**Problems and tasks**
1. Return the passage of the salmon article that begins at the words "Tests of farm-raised" and stops after "health advocacy group.", copied word for word.
2. Resume the salmon article from its final sentence, continuing it from that point onward.

**Extract to read**
■ ■ ■ ■

Current Issues & Sustainable Fishing

Herb Goblirsch comments on Farmed vs. Wild Salmon

Why would anyone want to eat a fish pumped full of antibiotics, vaccines and artificial coloring in its foods and now add PCB?

PCB test pits farmed salmon vs. wild salmon

A health group recommends limiting meals of farm-raised salmon after finding slightly higher levels of the chemical.


Tests of farm-raised salmon bought in three U.S. cities including Portland show they contain more PCBs than wild fish and other common foods, according to a report released today by a public health advocacy group.

Cut-rate farmed salmon has muscled Northwest wild salmon out of many restaurants and stores and now makes up 80 percent of fresh salmon sold around the country.

Opinions differ about whether the risk of cancer-causing PCBs outweighs health benefits of eating seafood. The 10 samples of farmed salmon tested by the Washington, D.C.-based Environmental Working Group would be safe under U.S. Food and Drug Administration standards governing fish sold in supermarkets.

The group applied newer limits set by the U.S. Environmental Protection Agency and concluded that consumers should not eat farmed salmon from some regions more than once a month. The group argues the EPA rules from 1998 are more thorough than FDA standards dating to the mid-1980s.

■ ■ ■ ■

**The data**
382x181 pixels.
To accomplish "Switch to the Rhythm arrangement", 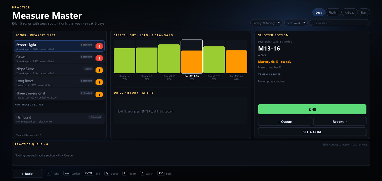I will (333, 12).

■ ■ ■ ■

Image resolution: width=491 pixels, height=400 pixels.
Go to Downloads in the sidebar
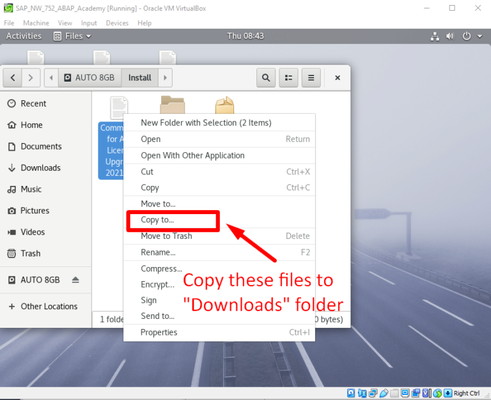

■ ■ ■ ■

**Answers to the exercises**
1.
Tests of farm-raised salmon bought in three U.S. cities including Portland show they contain more PCBs than wild fish and other common foods, according to a report released today by a public health advocacy group.

2.
"If you look at true risk, millions of people exceed the acceptable level," said Jane Houlihan, vice president of research for the group.

An EPA spokesman said, however, that the agency's tighter standards were designed for sport and subsistence fishermen who may eat contaminated fish as a steady diet.

Salmon farming advocates said the Environmental Working Group used the stricter EPA standard to confuse consumers who know the health benefits of salmon and other fish rich in Omega-3 fatty acids.

"If the public listened to this, our health would be negatively affected," said Charles Santerre, a professor of food and nutrition at Purdue University. "Any small additional risk of cancer is far outweighed by the benefits of fatty acids in the fish."

The FDA has begun its own detailed testing of farmed salmon and may update its standards if the results warrant, spokeswoman Kimberly Rawlings said Tuesday.

Release of the report reflects further escalation of debate over salmon farming, which has captured the world salmon supply by turning out cheap, fresh fish throughout the year. Ecotrust, a Portland conservation group, said the report could boost demand for wild salmon from the Northwest.

The United States last year imported more than 200,000 tons of salmon raised in floating pens off the coasts of British Columbia, Chile and elsewhere.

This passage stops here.